Vertex VRTX reported healthy first-quarter results driven by continued robust demand for its cystic fibrosis triple-combination therapy, Trikafta/Kaftrio. Quarterly product revenue of $2.37 billion represented a 13% increase from the prior-year period. Vertex is tracking our expectations, and we maintain our fair value estimate of $306 per share and view shares as fairly valued. Vertex’s lengthy patent protections and first-mover status in the lucrative cystic fibrosis market continue to support its narrow economic moat. The company’s positive moat trend is based on its cystic fibrosis drug approvals and its diverse pipeline that continues to make progress.

We forecast over $9.6 billion in revenue for 2023, and we continue to have a positive outlook as Vertex’s pipeline develops. Vertex’s most advanced pipeline candidate is its gene-editing drug, exa-cel, which is being developed in partnership with CRISPR Therapeutics for two blood diseases: transfusion-dependent beta thalassemia and sickle cell disease. Exa-cel’s regulatory submissions were completed in the EU, U.K., and U.S., and Vertex awaits a regulatory decision.

Vertex and CRISPR have presented promising phase 3 data for exa-cel demonstrating that the drug has the potential to be a durable, one-time functional cure. We assign a 60% probability of approval to exa-cel and anticipate it could reach the market as early as 2024. We forecast exa-cel could hold strong pricing power and become a blockbuster opportunity. We like that two additional phase 3 studies have been initiated to evaluate exa-cel in pediatric patients, which would broaden the addressable patient population, if approved.
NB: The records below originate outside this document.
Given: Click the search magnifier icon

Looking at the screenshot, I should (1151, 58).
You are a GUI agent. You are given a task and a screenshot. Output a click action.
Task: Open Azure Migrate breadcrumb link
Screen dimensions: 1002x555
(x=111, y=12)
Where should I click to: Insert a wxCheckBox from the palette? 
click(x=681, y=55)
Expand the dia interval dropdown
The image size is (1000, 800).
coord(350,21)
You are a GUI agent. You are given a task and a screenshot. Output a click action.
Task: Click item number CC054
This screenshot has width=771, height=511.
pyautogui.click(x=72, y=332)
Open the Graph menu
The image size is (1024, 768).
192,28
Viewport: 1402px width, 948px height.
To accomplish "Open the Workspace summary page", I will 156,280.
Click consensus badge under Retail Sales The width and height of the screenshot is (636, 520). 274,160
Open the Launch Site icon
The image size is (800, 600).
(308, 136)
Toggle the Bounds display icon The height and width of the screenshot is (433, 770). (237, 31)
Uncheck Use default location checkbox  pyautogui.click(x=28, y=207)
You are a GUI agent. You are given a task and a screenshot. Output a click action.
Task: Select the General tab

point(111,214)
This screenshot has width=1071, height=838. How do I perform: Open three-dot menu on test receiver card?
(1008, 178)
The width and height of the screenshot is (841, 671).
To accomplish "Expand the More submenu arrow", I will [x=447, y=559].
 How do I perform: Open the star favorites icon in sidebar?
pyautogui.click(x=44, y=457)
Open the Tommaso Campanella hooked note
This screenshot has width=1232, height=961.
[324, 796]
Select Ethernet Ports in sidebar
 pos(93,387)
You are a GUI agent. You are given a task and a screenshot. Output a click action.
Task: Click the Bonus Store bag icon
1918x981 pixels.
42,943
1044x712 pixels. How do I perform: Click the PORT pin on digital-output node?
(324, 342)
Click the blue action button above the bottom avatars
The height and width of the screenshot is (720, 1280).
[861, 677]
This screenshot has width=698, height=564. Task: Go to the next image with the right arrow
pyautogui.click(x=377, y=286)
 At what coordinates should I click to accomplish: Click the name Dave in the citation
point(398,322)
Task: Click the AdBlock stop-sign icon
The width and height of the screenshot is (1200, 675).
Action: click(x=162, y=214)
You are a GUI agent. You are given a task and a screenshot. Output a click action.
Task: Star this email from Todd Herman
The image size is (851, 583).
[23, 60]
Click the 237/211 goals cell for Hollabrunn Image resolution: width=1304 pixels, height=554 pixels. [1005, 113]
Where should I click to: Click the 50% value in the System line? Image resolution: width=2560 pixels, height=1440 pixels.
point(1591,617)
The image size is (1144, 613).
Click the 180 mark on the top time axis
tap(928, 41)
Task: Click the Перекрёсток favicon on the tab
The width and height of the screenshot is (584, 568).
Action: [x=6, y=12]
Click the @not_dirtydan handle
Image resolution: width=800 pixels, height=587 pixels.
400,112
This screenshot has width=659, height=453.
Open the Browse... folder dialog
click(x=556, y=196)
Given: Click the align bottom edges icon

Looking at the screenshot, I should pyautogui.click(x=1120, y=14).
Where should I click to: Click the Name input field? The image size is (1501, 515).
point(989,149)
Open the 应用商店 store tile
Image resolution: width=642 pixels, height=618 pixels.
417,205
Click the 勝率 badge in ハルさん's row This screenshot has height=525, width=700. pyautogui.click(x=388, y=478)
Robust demand for Vertex’s highly effective drug, Trikafta/Kaftrio, is due to the drug’s rapid uptake in the U.S. and strong performance in multiple countries internationally. Trikafta/Kaftrio accounted for 88% of total sales for the quarter.

The author or authors do not own shares in any securities mentioned in this article. Find out about Morningstar’s editorial policies.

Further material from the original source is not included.